It’s already non profitable to feed people, that’s why it’s said that hunger is a problem of logistics and not problem of production capacity.
it’s already non profitable to feed people
what a goofy thing to lie about. every restaurant and grocer in the world is just losing profits daily?
lol…Nope.
https://www.nytimes.com/2022/11/01/business/food-prices-profits.html
https://time.com/6269366/food-company-profits-make-groceries-expensive/
https://www.vox.com/money/23641875/food-grocery-inflation-prices-billionaires
Between 2021 and 2022, the food and beverage industry recorded more than $155 billion in profits, according to Forbes. Nestlé, the world’s largest food company, increased its gross profits last year by almost 3 percent to $46 billion.
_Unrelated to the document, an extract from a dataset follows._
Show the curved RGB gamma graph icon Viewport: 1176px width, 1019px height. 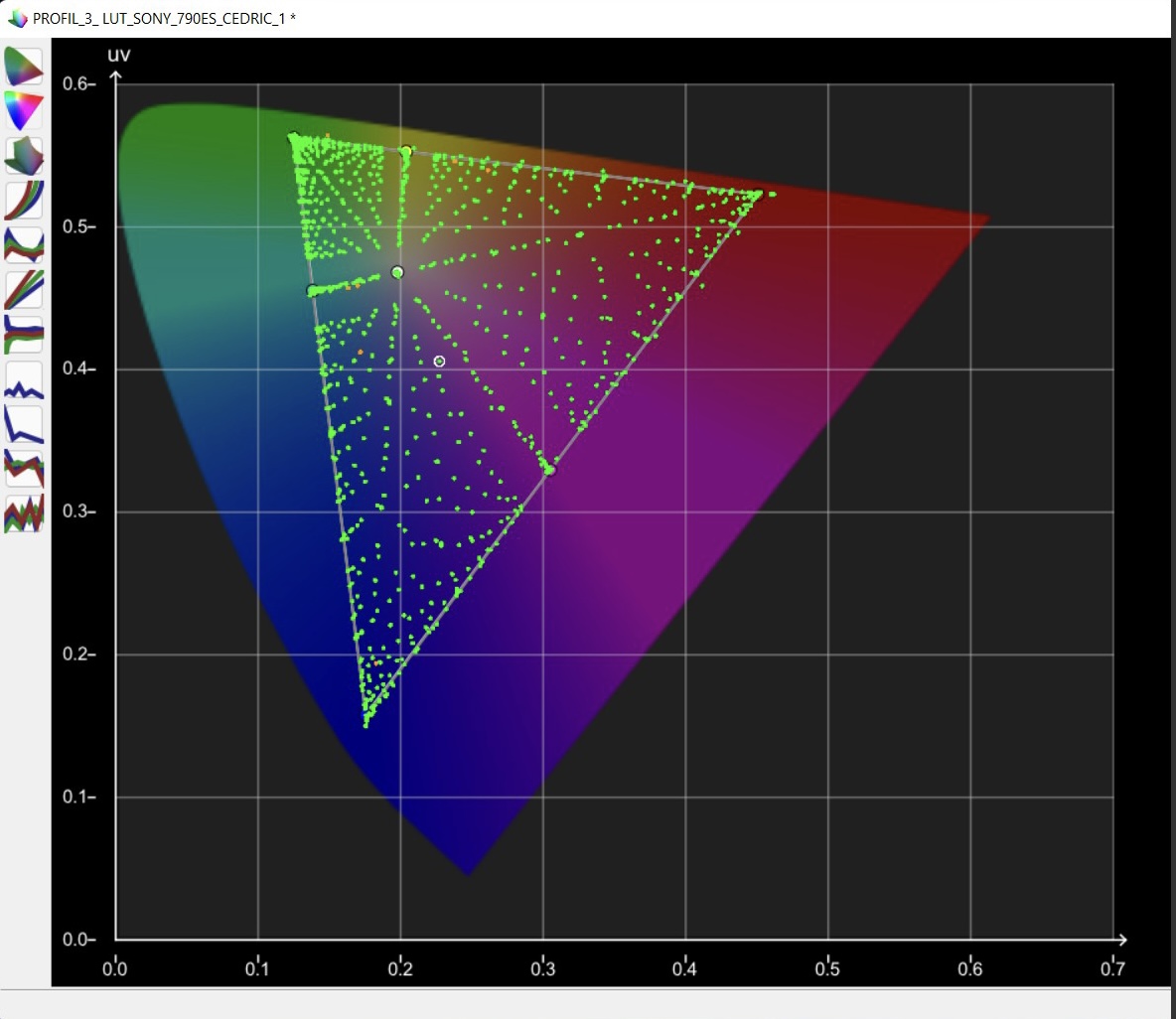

https://civileats.com/2023/05/22/food-prices-are-still-high-what-role-do-corporate-profits-play/
logistics are certainly part of it, but not the crux. we produce way more food in the US than we consume, then we have laws against giving it away. https://time.com/4463449/food-waste-laws/
It’s a complex problem, but profit is not the issue. Plenty of parties are making WILD profits.
That’s just the point though. Food is only made profitable by pricing it high enough that half the world can’t afford it (by which I mean the global south)
Don’t forget farm subsidies, illegal labor in awful conditions, terrible animal treatment, externalizing climate damage from carbon burned during processing and transport, health damage from added sugars and hyper processed nut and seed oils, and I’m sure many other things I’m forgetting.
@sigfried complained it’s not profitable. that’s a lie.
your secondary concerns aren’t addressed by my response because it wasn’t the premise I was disagreeing with, it’s the lie that food production isn’t profitable. it is.
IT SHOULDN’T NEED TO BE.
These are separate arguments.
You put in all that effort into misunderstanding something.
put a bit more effort into not lying and I’ll leave it be.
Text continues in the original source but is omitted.